=== Material to process ===
···

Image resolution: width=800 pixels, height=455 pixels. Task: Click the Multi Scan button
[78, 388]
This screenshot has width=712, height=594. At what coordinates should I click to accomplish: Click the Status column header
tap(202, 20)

···

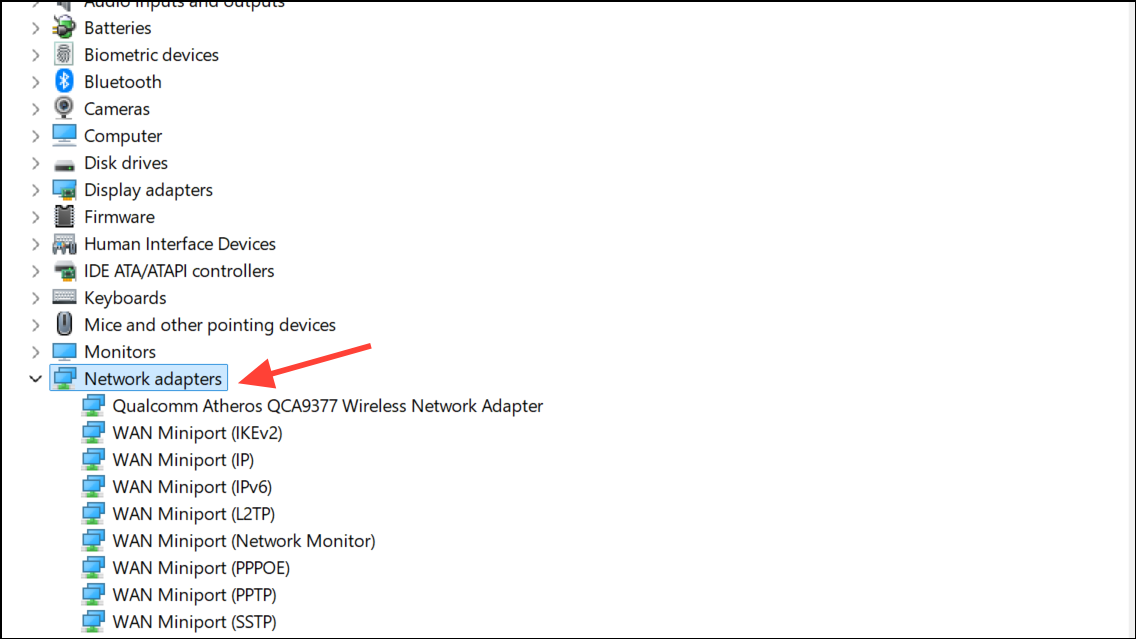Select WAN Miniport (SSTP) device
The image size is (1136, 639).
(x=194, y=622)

···

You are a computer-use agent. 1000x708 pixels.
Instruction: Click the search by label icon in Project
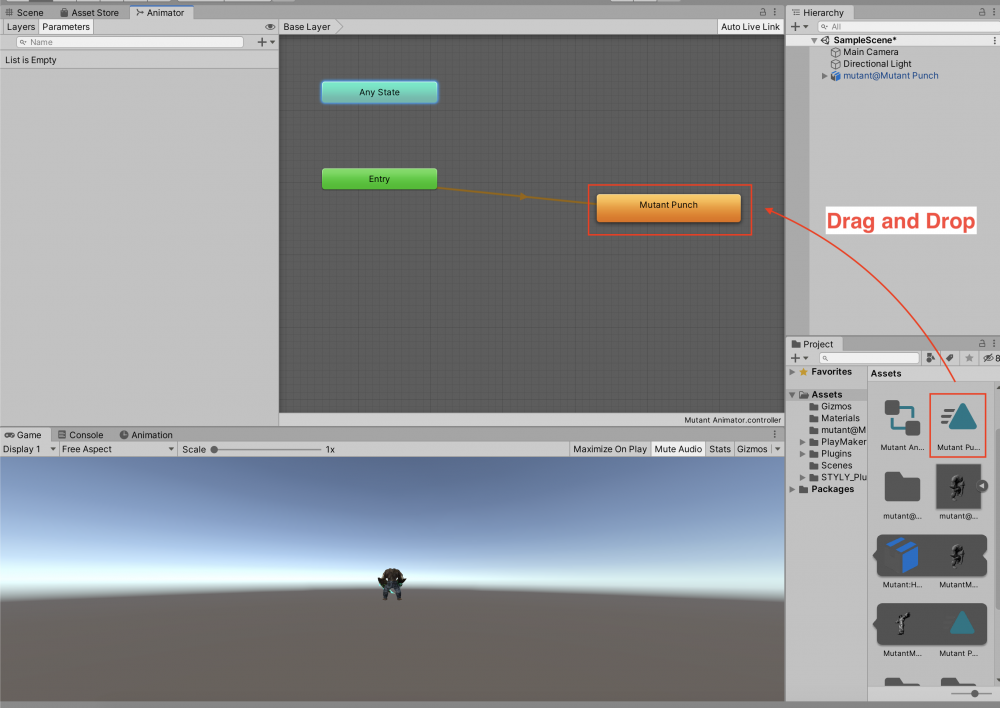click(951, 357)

···

=== Instruction ===
Arrange the items from the line with "This screenshot has" to the line with "tap(202, 20)" as a JSON list of strings, one string per line, leaving out blank lines.

=== Written answer ===
[
  "This screenshot has width=712, height=594. At what coordinates should I click to accomplish: Click the Status column header",
  "tap(202, 20)"
]